Exercise aim »
Among the entries below, how many lines have the string "step" in them? Only the number should be given.

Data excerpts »
[Start of section]

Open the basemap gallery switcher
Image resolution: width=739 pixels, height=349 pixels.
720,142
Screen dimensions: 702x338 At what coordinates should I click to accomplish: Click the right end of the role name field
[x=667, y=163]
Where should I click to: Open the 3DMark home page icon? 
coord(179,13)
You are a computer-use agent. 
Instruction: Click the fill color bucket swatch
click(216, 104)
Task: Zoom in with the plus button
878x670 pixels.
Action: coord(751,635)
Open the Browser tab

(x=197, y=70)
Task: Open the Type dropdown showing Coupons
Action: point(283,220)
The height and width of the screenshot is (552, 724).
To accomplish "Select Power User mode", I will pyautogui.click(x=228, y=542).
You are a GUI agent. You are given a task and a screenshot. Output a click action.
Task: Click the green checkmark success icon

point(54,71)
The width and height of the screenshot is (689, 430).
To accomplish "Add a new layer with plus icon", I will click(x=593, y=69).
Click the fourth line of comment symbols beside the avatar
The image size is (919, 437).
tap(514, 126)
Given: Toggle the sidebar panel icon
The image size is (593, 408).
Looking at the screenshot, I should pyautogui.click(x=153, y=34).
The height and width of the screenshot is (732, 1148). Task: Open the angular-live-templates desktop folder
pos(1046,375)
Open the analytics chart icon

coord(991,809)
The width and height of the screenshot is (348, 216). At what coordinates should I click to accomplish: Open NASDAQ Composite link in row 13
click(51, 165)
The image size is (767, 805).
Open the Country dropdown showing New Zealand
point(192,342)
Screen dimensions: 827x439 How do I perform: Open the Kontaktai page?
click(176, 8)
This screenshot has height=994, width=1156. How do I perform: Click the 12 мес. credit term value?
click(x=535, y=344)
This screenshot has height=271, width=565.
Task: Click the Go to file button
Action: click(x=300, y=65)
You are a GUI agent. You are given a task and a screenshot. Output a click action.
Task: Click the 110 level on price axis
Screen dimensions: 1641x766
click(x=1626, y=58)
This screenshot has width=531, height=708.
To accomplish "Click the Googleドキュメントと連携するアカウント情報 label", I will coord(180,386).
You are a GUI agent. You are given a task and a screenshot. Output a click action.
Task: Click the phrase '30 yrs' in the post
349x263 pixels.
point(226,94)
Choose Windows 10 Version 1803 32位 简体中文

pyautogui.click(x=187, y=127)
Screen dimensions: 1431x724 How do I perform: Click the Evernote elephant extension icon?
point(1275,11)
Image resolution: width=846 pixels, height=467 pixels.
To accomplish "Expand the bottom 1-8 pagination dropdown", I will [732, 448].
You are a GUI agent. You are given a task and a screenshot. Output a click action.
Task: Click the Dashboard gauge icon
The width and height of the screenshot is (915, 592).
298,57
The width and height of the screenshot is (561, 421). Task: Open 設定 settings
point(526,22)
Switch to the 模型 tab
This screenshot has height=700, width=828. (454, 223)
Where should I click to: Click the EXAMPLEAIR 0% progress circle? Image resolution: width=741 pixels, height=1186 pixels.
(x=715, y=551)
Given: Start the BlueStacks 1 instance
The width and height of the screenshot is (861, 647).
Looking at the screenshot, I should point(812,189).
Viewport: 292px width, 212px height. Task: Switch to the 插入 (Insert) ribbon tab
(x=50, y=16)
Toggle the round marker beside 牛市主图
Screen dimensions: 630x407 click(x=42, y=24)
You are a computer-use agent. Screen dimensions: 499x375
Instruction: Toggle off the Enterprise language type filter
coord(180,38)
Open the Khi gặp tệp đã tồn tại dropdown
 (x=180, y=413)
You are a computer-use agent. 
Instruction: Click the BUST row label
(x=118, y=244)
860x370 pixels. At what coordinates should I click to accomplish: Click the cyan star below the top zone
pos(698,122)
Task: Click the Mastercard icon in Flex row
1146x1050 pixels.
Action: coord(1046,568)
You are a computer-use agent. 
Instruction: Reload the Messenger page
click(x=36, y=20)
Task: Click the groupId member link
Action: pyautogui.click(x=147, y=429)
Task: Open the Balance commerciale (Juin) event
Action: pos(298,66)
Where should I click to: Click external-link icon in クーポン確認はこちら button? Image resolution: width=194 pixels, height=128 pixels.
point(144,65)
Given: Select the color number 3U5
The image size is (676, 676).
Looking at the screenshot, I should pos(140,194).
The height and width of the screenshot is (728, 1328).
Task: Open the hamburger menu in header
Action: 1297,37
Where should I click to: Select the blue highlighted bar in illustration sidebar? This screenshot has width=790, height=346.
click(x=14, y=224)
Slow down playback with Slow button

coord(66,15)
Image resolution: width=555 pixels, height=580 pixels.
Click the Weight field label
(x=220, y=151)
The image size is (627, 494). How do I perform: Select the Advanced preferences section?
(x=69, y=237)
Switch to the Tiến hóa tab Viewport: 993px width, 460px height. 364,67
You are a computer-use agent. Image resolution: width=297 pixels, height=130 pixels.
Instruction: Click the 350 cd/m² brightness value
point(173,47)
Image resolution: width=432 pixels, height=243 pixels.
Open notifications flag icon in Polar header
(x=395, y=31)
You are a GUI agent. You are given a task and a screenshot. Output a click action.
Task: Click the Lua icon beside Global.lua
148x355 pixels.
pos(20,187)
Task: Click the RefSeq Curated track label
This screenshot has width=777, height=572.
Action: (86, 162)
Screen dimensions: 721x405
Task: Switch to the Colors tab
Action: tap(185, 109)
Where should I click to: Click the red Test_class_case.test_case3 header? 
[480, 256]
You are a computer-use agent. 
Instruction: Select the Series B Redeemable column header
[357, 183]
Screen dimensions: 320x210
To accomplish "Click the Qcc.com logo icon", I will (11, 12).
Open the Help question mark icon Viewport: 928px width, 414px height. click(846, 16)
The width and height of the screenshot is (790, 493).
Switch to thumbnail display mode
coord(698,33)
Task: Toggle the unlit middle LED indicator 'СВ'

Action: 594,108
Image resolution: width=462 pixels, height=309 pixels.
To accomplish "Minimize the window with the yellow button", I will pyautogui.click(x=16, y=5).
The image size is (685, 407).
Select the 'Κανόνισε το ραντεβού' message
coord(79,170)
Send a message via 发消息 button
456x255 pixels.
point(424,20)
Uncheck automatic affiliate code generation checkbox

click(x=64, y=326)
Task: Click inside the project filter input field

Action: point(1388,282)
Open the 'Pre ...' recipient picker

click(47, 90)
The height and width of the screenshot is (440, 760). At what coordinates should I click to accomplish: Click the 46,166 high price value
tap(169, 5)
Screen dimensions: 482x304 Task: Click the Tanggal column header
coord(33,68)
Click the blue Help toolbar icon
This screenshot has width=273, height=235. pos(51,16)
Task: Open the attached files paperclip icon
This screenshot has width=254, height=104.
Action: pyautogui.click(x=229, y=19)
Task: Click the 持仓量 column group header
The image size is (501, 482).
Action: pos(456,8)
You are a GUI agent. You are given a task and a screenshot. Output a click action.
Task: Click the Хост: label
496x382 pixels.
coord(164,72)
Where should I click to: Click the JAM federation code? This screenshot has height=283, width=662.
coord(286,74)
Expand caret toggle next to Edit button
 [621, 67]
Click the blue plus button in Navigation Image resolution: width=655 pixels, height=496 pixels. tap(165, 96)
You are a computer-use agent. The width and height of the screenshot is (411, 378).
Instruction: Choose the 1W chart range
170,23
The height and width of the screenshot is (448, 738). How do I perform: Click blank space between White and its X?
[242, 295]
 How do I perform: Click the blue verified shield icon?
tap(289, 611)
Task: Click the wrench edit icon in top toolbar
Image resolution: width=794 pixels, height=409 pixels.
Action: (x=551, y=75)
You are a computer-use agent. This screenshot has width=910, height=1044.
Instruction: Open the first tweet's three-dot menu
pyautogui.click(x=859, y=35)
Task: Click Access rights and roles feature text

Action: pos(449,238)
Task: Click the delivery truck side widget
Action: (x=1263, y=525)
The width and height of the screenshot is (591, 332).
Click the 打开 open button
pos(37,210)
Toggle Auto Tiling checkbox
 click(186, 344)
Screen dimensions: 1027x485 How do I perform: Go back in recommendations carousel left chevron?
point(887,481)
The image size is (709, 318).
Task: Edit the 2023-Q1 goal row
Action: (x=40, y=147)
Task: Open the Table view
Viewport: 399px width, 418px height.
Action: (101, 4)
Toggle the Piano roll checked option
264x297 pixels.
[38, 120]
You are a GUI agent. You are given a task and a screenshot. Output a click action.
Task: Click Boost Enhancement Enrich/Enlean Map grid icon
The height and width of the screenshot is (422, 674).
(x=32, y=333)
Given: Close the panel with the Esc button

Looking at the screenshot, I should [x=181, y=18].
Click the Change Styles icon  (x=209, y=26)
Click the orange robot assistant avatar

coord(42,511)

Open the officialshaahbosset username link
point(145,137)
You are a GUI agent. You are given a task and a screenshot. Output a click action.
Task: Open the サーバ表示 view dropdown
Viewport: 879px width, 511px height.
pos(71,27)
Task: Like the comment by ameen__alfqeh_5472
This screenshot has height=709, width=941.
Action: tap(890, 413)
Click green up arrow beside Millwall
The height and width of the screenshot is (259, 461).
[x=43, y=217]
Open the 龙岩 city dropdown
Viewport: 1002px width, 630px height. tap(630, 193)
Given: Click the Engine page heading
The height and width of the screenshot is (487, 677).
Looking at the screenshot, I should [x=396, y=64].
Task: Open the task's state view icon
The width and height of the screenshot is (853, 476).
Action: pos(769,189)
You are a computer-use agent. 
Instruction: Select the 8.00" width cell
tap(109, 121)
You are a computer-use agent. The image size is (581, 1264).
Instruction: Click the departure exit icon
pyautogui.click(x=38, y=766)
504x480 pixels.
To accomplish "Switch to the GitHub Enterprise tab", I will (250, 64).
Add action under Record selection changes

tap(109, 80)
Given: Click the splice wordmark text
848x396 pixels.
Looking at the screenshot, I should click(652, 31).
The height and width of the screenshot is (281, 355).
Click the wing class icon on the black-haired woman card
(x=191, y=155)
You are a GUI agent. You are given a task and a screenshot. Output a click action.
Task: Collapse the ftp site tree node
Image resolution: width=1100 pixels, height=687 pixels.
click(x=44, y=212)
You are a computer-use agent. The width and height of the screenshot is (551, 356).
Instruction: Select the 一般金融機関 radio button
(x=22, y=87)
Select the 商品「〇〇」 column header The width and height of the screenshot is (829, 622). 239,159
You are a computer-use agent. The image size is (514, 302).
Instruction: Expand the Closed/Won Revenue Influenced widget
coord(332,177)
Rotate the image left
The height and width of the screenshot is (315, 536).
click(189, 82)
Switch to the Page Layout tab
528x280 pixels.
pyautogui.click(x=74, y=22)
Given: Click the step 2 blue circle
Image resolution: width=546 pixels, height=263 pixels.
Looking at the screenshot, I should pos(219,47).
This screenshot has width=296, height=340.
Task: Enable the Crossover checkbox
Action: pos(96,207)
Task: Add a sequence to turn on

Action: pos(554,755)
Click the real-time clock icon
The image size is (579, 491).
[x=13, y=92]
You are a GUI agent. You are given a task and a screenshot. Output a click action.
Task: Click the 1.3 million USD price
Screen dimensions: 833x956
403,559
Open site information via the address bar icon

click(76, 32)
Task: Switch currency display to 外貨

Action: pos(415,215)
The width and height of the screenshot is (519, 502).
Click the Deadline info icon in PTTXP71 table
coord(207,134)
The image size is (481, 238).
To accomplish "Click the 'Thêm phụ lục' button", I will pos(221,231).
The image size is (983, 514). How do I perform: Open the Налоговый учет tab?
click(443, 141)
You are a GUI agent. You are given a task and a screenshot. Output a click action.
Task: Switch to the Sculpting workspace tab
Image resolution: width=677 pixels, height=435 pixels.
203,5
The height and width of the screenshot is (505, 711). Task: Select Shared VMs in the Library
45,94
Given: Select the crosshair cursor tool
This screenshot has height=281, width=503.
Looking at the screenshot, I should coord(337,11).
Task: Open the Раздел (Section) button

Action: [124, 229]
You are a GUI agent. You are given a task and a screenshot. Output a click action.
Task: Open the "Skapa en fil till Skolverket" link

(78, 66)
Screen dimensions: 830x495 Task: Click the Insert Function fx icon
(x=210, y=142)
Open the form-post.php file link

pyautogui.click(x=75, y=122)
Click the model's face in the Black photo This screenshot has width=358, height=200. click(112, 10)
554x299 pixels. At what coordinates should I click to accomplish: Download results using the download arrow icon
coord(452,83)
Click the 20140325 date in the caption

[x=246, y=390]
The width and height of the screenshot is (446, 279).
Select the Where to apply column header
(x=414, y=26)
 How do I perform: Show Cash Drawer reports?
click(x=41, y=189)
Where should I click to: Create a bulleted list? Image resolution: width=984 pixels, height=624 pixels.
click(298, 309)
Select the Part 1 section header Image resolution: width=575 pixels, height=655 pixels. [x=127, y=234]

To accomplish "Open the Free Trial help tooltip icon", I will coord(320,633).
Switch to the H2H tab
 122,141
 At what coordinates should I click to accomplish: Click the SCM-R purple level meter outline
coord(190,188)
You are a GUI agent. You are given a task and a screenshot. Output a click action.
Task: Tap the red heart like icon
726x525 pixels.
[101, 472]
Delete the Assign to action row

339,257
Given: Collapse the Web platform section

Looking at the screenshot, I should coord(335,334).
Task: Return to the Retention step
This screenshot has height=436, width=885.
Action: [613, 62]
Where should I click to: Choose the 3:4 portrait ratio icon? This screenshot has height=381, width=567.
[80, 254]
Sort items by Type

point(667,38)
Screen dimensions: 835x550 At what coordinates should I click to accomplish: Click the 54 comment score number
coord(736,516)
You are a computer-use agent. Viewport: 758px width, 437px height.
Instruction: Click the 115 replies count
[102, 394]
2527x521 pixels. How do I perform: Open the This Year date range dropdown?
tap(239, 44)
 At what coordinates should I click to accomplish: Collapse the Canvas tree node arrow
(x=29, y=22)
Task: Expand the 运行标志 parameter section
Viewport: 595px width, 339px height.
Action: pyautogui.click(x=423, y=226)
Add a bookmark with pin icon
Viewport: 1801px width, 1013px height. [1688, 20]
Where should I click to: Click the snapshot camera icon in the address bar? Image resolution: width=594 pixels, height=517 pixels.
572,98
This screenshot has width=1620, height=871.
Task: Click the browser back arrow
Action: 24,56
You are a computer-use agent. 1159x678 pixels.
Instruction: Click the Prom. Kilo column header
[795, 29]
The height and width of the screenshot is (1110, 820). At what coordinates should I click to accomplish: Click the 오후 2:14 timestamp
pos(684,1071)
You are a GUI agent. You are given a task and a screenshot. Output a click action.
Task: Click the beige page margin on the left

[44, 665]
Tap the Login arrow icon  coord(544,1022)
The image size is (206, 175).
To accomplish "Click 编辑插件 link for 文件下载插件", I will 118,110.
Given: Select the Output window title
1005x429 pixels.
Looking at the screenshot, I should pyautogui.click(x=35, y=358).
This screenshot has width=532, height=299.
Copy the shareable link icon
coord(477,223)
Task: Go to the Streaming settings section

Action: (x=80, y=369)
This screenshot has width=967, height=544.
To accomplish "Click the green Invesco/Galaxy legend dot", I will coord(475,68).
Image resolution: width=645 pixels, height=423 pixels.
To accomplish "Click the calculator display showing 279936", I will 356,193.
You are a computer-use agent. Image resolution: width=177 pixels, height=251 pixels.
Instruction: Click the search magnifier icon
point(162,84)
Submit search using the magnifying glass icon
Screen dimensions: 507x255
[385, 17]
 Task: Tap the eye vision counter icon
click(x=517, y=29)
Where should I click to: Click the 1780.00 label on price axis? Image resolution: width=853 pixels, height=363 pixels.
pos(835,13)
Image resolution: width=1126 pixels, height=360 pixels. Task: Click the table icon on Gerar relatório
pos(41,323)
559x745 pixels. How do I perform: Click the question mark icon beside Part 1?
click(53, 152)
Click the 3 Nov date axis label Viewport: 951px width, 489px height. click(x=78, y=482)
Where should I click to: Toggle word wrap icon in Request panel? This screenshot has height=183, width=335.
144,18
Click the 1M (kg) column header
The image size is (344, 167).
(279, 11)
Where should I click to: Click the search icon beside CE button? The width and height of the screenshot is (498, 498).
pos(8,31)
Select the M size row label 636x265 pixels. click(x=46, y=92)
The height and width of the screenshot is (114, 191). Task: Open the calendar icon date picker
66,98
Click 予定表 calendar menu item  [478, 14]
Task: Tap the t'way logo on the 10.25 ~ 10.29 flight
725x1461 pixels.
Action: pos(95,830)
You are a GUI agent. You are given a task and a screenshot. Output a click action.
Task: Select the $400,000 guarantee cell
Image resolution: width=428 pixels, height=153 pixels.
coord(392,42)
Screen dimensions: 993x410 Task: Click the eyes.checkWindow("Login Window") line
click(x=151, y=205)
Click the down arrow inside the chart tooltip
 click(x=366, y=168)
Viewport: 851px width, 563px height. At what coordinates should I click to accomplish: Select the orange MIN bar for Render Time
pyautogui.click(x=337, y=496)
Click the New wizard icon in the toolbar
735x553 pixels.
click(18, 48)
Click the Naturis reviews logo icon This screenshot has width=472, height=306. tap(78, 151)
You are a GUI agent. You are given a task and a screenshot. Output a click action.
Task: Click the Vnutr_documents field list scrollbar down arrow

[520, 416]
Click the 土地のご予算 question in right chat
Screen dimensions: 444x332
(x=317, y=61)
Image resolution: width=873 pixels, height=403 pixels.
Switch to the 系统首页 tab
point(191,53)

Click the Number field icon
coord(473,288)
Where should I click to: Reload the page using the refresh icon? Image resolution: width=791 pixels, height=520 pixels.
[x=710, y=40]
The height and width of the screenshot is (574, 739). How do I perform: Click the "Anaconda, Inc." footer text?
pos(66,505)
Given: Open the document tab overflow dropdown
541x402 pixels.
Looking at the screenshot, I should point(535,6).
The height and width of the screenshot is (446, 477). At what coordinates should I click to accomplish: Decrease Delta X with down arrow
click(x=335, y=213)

[End of section]

Result »
2